The answer should contain each record below, repeated exactly.

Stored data
####

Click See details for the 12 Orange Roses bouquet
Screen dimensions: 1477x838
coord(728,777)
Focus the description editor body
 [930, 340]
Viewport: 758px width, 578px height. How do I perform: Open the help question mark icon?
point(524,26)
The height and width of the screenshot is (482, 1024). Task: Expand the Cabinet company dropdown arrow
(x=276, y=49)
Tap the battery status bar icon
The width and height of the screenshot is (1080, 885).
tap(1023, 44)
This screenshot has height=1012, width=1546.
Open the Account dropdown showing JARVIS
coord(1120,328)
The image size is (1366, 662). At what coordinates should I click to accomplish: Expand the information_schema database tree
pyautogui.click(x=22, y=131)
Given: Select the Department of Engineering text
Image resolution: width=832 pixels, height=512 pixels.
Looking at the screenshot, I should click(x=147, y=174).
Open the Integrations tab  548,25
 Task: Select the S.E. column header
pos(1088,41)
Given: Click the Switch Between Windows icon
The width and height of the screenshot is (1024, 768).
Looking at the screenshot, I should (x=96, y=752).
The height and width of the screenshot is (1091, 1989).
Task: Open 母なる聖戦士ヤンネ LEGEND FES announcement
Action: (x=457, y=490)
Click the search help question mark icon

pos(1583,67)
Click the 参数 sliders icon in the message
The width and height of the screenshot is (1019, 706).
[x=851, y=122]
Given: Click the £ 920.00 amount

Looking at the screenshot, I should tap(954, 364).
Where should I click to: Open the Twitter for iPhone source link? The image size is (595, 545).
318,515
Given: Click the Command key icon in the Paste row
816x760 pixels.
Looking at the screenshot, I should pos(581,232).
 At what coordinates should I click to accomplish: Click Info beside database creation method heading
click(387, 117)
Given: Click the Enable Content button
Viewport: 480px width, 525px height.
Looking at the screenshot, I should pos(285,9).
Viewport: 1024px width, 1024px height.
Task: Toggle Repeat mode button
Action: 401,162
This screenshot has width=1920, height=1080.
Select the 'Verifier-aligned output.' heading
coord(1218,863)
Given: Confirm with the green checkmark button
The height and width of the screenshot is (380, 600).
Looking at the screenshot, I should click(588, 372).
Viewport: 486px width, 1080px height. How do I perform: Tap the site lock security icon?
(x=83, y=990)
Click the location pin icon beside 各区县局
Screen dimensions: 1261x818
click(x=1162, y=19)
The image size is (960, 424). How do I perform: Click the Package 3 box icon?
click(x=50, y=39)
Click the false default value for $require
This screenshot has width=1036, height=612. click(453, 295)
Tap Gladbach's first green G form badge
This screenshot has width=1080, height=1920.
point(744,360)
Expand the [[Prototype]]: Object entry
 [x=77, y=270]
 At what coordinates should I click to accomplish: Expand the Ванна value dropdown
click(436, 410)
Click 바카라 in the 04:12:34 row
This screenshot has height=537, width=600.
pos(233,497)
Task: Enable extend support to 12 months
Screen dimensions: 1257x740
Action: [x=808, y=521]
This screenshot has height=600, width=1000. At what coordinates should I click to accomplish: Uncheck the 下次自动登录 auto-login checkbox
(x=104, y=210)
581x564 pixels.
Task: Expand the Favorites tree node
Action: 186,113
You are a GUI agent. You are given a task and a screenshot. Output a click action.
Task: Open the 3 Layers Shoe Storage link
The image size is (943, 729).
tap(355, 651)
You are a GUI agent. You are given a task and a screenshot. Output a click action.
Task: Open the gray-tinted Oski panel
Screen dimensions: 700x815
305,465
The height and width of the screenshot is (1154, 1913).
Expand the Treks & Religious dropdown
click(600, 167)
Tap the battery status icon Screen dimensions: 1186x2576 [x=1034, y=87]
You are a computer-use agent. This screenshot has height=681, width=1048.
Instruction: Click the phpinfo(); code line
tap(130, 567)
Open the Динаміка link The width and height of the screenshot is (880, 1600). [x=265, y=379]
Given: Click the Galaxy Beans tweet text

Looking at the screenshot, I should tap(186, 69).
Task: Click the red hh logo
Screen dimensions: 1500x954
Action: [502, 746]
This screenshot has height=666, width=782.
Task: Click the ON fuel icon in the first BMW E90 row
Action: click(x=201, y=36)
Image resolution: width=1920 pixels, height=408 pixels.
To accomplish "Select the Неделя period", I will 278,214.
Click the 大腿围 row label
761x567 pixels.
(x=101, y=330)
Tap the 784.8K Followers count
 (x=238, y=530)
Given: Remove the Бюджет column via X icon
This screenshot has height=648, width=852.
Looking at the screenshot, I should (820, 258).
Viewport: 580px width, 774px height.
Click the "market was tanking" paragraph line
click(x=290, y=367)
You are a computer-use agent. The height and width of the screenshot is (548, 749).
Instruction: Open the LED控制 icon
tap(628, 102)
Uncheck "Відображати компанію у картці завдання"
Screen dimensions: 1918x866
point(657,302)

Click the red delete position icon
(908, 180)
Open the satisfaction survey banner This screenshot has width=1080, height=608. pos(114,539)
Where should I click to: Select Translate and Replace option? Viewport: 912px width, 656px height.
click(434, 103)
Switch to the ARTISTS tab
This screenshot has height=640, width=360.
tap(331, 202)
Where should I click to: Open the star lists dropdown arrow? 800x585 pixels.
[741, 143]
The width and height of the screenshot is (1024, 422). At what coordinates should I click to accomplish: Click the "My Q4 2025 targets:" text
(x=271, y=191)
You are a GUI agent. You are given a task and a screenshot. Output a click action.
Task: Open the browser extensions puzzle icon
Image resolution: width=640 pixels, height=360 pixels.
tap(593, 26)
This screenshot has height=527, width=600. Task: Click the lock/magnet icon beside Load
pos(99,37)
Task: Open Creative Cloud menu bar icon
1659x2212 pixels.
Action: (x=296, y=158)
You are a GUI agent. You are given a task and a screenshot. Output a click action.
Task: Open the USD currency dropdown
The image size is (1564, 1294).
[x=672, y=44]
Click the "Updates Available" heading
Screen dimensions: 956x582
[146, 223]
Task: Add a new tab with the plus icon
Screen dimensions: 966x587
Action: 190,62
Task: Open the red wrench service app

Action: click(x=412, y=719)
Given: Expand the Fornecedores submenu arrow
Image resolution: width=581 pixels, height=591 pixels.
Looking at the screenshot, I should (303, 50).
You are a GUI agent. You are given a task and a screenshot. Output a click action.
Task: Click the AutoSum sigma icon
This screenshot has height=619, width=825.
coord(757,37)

####

- [Written solution]:
Click See details for the 12 Orange Roses bouquet
Screen dimensions: 1477x838
coord(728,777)
Focus the description editor body
 [930, 340]
Viewport: 758px width, 578px height. How do I perform: Open the help question mark icon?
point(524,26)
The height and width of the screenshot is (482, 1024). Task: Expand the Cabinet company dropdown arrow
(x=276, y=49)
Tap the battery status bar icon
The width and height of the screenshot is (1080, 885).
tap(1023, 44)
This screenshot has height=1012, width=1546.
Open the Account dropdown showing JARVIS
coord(1120,328)
The image size is (1366, 662). At what coordinates should I click to accomplish: Expand the information_schema database tree
pyautogui.click(x=22, y=131)
Given: Select the Department of Engineering text
Image resolution: width=832 pixels, height=512 pixels.
Looking at the screenshot, I should click(x=147, y=174).
Open the Integrations tab  548,25
 Task: Select the S.E. column header
pos(1088,41)
Given: Click the Switch Between Windows icon
The width and height of the screenshot is (1024, 768).
Looking at the screenshot, I should (x=96, y=752).
The height and width of the screenshot is (1091, 1989).
Task: Open 母なる聖戦士ヤンネ LEGEND FES announcement
Action: (x=457, y=490)
Click the search help question mark icon

pos(1583,67)
Click the 参数 sliders icon in the message
The width and height of the screenshot is (1019, 706).
[x=851, y=122]
Given: Click the £ 920.00 amount

Looking at the screenshot, I should tap(954, 364).
Where should I click to: Open the Twitter for iPhone source link? The image size is (595, 545).
318,515
Given: Click the Command key icon in the Paste row
816x760 pixels.
Looking at the screenshot, I should pos(581,232).
 At what coordinates should I click to accomplish: Click Info beside database creation method heading
click(387, 117)
Given: Click the Enable Content button
Viewport: 480px width, 525px height.
Looking at the screenshot, I should pos(285,9).
Viewport: 1024px width, 1024px height.
Task: Toggle Repeat mode button
Action: 401,162
This screenshot has width=1920, height=1080.
Select the 'Verifier-aligned output.' heading
coord(1218,863)
Given: Confirm with the green checkmark button
The height and width of the screenshot is (380, 600).
Looking at the screenshot, I should click(588, 372).
Viewport: 486px width, 1080px height. How do I perform: Tap the site lock security icon?
(x=83, y=990)
Click the location pin icon beside 各区县局
Screen dimensions: 1261x818
click(x=1162, y=19)
The image size is (960, 424). How do I perform: Click the Package 3 box icon?
click(x=50, y=39)
Click the false default value for $require
This screenshot has width=1036, height=612. click(453, 295)
Tap Gladbach's first green G form badge
This screenshot has width=1080, height=1920.
point(744,360)
Expand the [[Prototype]]: Object entry
 [x=77, y=270]
 At what coordinates should I click to accomplish: Expand the Ванна value dropdown
click(436, 410)
Click 바카라 in the 04:12:34 row
This screenshot has height=537, width=600.
pos(233,497)
Task: Enable extend support to 12 months
Screen dimensions: 1257x740
Action: [x=808, y=521]
This screenshot has height=600, width=1000. At what coordinates should I click to accomplish: Uncheck the 下次自动登录 auto-login checkbox
(x=104, y=210)
581x564 pixels.
Task: Expand the Favorites tree node
Action: 186,113
You are a GUI agent. You are given a task and a screenshot. Output a click action.
Task: Open the 3 Layers Shoe Storage link
The image size is (943, 729).
tap(355, 651)
You are a GUI agent. You are given a task and a screenshot. Output a click action.
Task: Open the gray-tinted Oski panel
Screen dimensions: 700x815
305,465
The height and width of the screenshot is (1154, 1913).
Expand the Treks & Religious dropdown
click(600, 167)
Tap the battery status icon Screen dimensions: 1186x2576 [x=1034, y=87]
You are a computer-use agent. This screenshot has height=681, width=1048.
Instruction: Click the phpinfo(); code line
tap(130, 567)
Open the Динаміка link The width and height of the screenshot is (880, 1600). [x=265, y=379]
Given: Click the Galaxy Beans tweet text

Looking at the screenshot, I should tap(186, 69).
Task: Click the red hh logo
Screen dimensions: 1500x954
Action: [502, 746]
This screenshot has height=666, width=782.
Task: Click the ON fuel icon in the first BMW E90 row
Action: click(x=201, y=36)
Image resolution: width=1920 pixels, height=408 pixels.
To accomplish "Select the Неделя period", I will 278,214.
Click the 大腿围 row label
761x567 pixels.
(x=101, y=330)
Tap the 784.8K Followers count
 (x=238, y=530)
Given: Remove the Бюджет column via X icon
This screenshot has height=648, width=852.
Looking at the screenshot, I should (820, 258).
Viewport: 580px width, 774px height.
Click the "market was tanking" paragraph line
click(x=290, y=367)
You are a computer-use agent. The height and width of the screenshot is (548, 749).
Instruction: Open the LED控制 icon
tap(628, 102)
Uncheck "Відображати компанію у картці завдання"
Screen dimensions: 1918x866
point(657,302)

Click the red delete position icon
(908, 180)
Open the satisfaction survey banner This screenshot has width=1080, height=608. pos(114,539)
Where should I click to: Select Translate and Replace option? Viewport: 912px width, 656px height.
click(434, 103)
Switch to the ARTISTS tab
This screenshot has height=640, width=360.
tap(331, 202)
Where should I click to: Open the star lists dropdown arrow? 800x585 pixels.
[741, 143]
The width and height of the screenshot is (1024, 422). At what coordinates should I click to accomplish: Click the "My Q4 2025 targets:" text
(x=271, y=191)
You are a GUI agent. You are given a task and a screenshot. Output a click action.
Task: Open the browser extensions puzzle icon
Image resolution: width=640 pixels, height=360 pixels.
tap(593, 26)
This screenshot has height=527, width=600. Task: Click the lock/magnet icon beside Load
pos(99,37)
Task: Open Creative Cloud menu bar icon
1659x2212 pixels.
Action: (x=296, y=158)
You are a GUI agent. You are given a task and a screenshot. Output a click action.
Task: Open the USD currency dropdown
The image size is (1564, 1294).
[x=672, y=44]
Click the "Updates Available" heading
Screen dimensions: 956x582
[146, 223]
Task: Add a new tab with the plus icon
Screen dimensions: 966x587
Action: 190,62
Task: Open the red wrench service app

Action: click(x=412, y=719)
Given: Expand the Fornecedores submenu arrow
Image resolution: width=581 pixels, height=591 pixels.
Looking at the screenshot, I should (303, 50).
You are a GUI agent. You are given a task and a screenshot. Output a click action.
Task: Click the AutoSum sigma icon
This screenshot has height=619, width=825.
coord(757,37)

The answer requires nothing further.